On another note, to avoid getting real work done, but still pretending to be productive I research what I want to do in the future. In thinking about the future I realized, by next December I'm going to have to start narrowing my choices. How did that happen so quick? I know its a whole year away, but it always sneaks up faster than I expect. It was less than a year ago that I was clueless as to what came next in my life while applying to grad school and praying like crazy :)
So, because I like daydreaming and have this problem where I live more in the future than the present, here are my options for after graduation: 1. Get a job (my least favorite) 2. Serve a mission for my church (my favorite) 3. Teach for America 4. Go for a PhD 5. Find a random internship abroad. If I had to guess right now, I would say I'll serve a mission, come home, get a job until the school year starts and then do Teach for America. But we all know how things work out when you plan :)

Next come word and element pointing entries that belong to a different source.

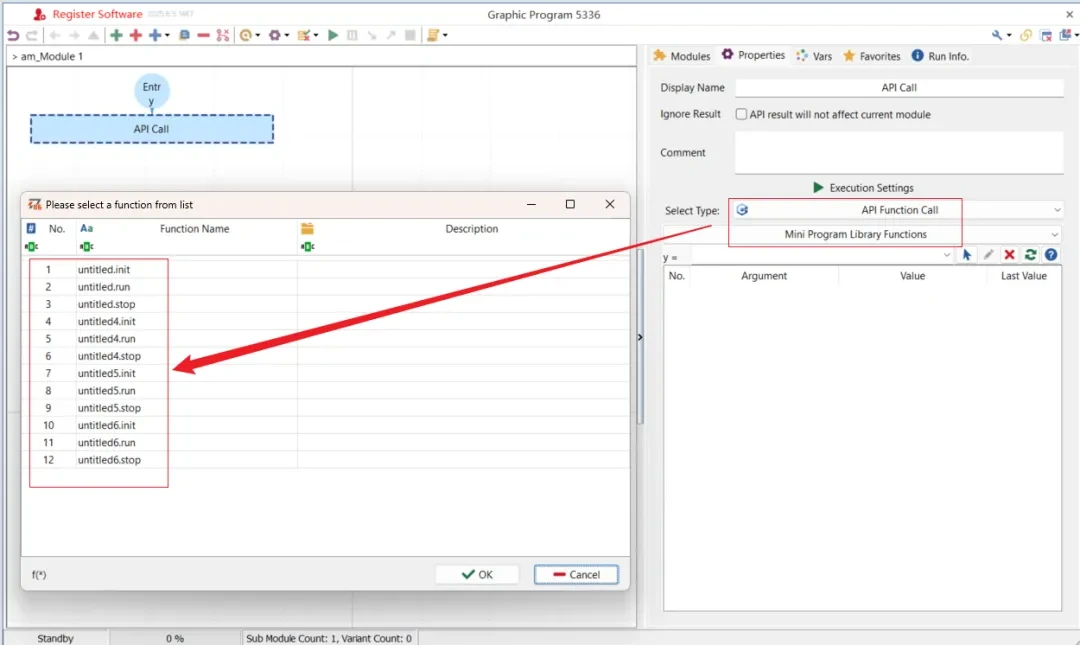Viewport: 1080px width, 645px height.
Task: Click the red minus delete icon
Action: [203, 35]
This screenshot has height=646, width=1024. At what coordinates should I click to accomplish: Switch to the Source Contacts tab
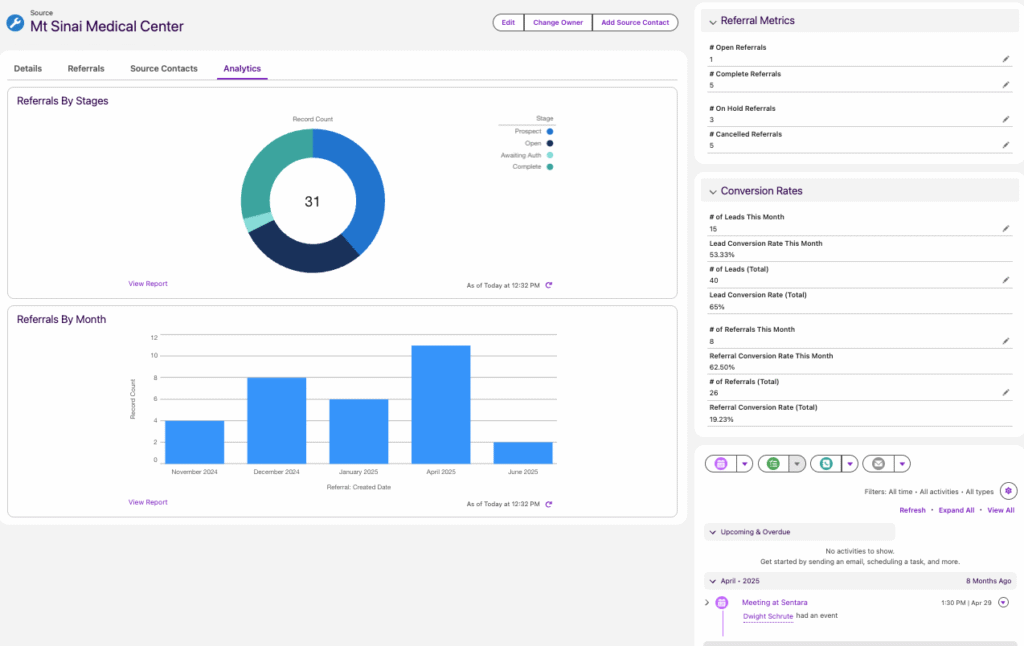pyautogui.click(x=164, y=69)
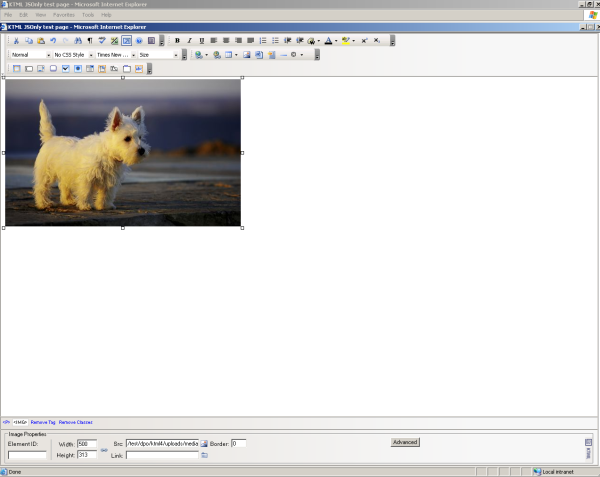The width and height of the screenshot is (600, 477).
Task: Click the Cut scissors icon
Action: coord(16,41)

We'll see. Maybe I should learn to live in the present and do some homework every once in a while before I start planning post-master's life.
P.S. I start seeing clients REALLY soon. Like this week/next week soon. Woot/scaredness!
P.P.S. I became an aunt for the 6th time this week. My new niece is Cora Ann. I can't wait until Christmas!!! It's days like this when I really wish I didn't live in Utah. Alas, I will see my wonderful, family soon enough.